= Al Jafr prison =

Former Jordanian prison

Al Jafr prison was, until its closure in December 2006, one of the most notorious prisons in Jordan's penal system. It was built in 1953, 256 km south of Amman, the capital of Jordan. In the mid twentieth century it held members of leftist political parties. They were imprisoned in Al Jafr after being found guilty of planning or involvement in various attempted coups d'état. Al Jafr later housed common criminals, but remained a symbol of the turbulent 1950s and 1960s.

In 2006, The National Centre for Human Rights (NCHR) investigated prison conditions in all of Jordan's ten correctional facilities.

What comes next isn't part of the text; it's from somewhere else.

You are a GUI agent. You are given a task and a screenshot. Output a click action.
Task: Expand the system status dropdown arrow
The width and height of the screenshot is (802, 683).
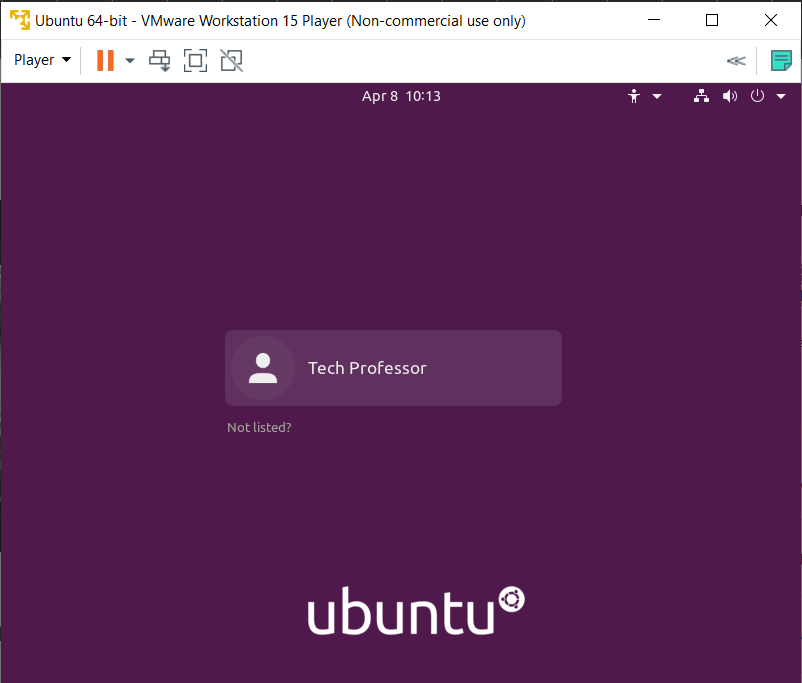[781, 96]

It found conditions in Al Jafr to be abysmal in terms of the level of care and service provided to inmates. In a report released to the Jordanian public, the NCHR noted that the prison suffered from lack of oversight, unsanitary conditions, and lacked adequate medical, psychological, social, educational and sports and rehabilitation facilities. Its report also revealed regular occurrences of prison brutality. It recommended the closure of the prison.

On 17 December 2006, the kingdom's monarch, King Abdullah II, during a visit to the NCHR, ordered the prison closed and recommended that authorities rehabilitate the facility as a vocational training centre. Al Jafr Prison's 190 inmates were transferred to other facilities on 18 December 2006. An NCHR inspection of the grounds in March 2007 found the facility empty except for personnel guarding the facility.

The closure of Al Jafr is the most prominent achievement of Jordan's $34 million penal reform programme now underway. The plan targets an overhaul of existing prison infrastructure, the construction of new facilities to ease over-crowding and the institutionalization of correctional and rehabilitation programmes for inmates.

Jordan's 10 correctional facilities hold approximately 6,000 inmates.